Young-suk Lee will present his research seminar/general exam on 
Tuesday May 15 at 2PM in Room 401 (note room!).  The members of 
his committee are:  Olga Troyanskaya (advisor), Mona Singh, 
and David Blei.  Everyone is invited to attend his talk and those 
faculty wishing to remain for the oral exam following are welcome 
to do so.  His abstract and reading list follow below.

A microarray experiment measures the abundance of thousands of
transcript in a given biological sample in order to quantify its
unique transcriptome.  Many research groups and institutions have used
microarrays, and have been publishing them and their associated sample
description on the GEO (Gene Expression Omnibus) database website.
The most valuable biological sample can arguably be human tissue
samples, and so most human microarray studies have been so far limited
to few experiments for certain tissue-types.  GEO has made these human
microarray data publicly available, but the free-text sample
description hinders a large-scale tissue-specific microarray analysis.

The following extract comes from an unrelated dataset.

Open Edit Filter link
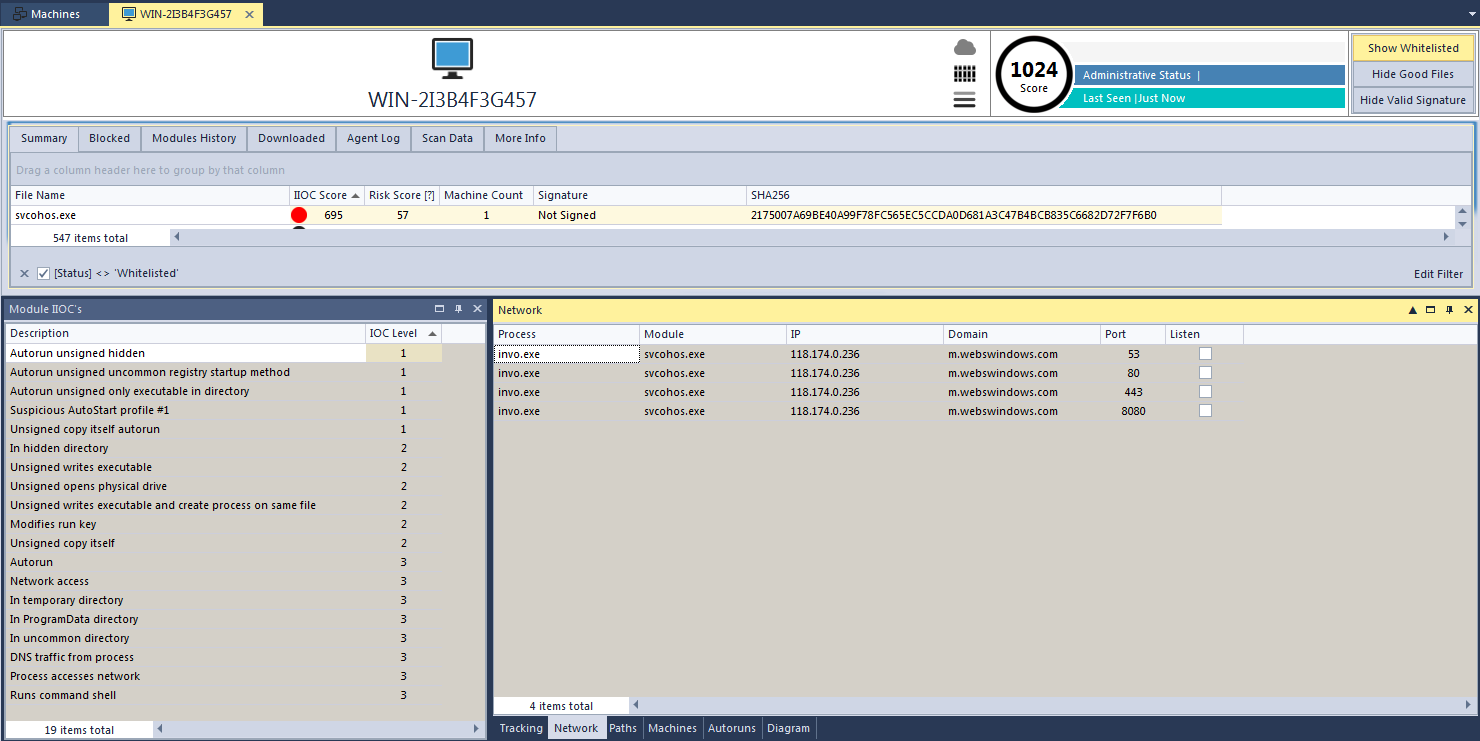This screenshot has height=741, width=1480. (1437, 274)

We present a hierarchical multi-label tissue prediction algorithm that
returns a rank of predicted tissue-types for a given microarray data.

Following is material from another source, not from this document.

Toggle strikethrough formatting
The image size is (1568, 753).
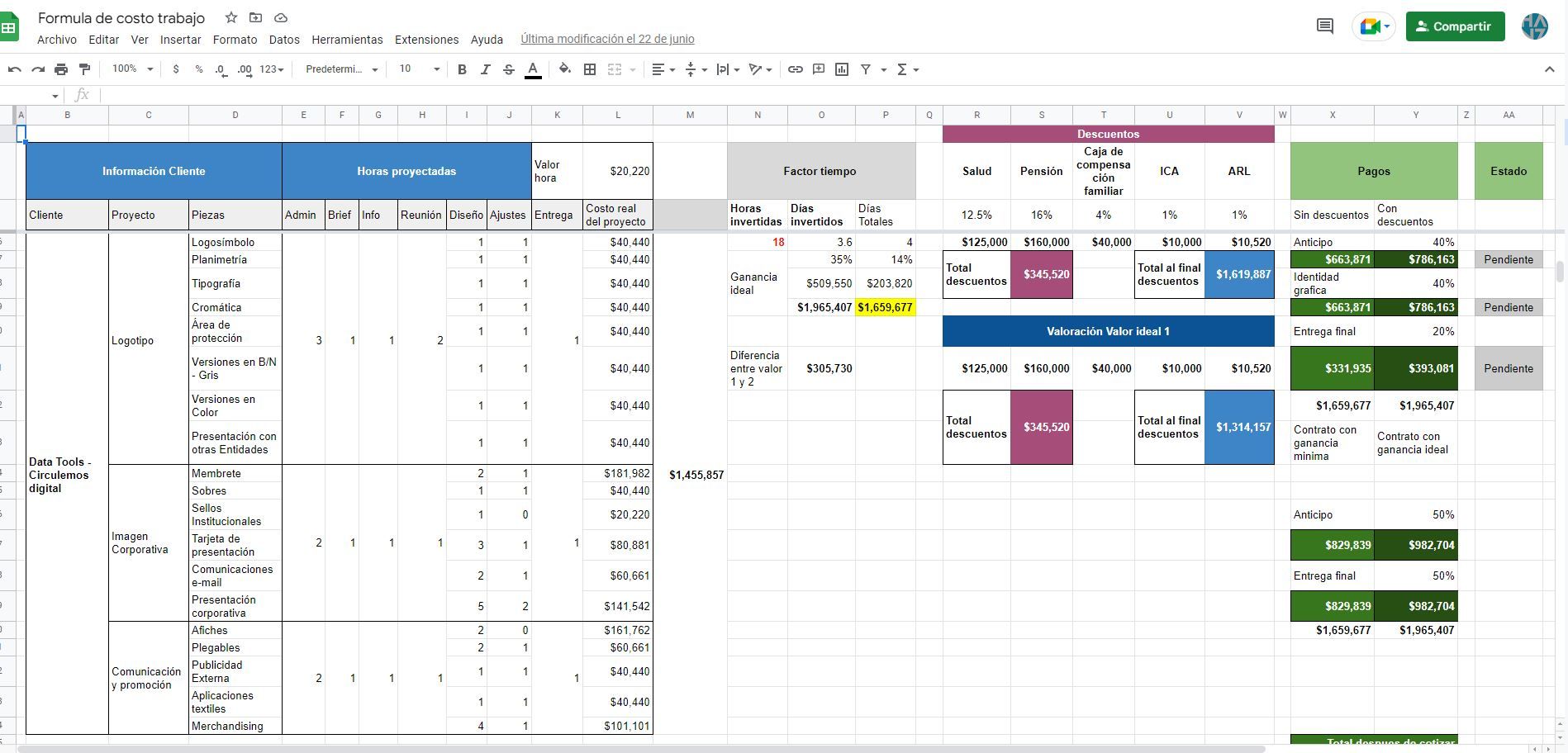point(508,69)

This algorithm may be used to annotate the many human microarrays in
GEO in which their tissue information is hidden or even absent.  We
propose that all tissue prediction algorithms must return a rank
because most, if not all, biological samples consist of multiple
tissue types that have a hierarchical order. So even a single accurate
prediction may not completely describe the biological sample.  We
compare the performance of prediction algorithms with and without
hierarchical information, and our algorithm that uses Bayesian
correction to combine multiple tissue classifiers.  In the biological
community, this algorithm may be used as a comprehensive background or
sanity-check on new human microarray datasets that measures potential
contamination and tissue composition of the biological sample.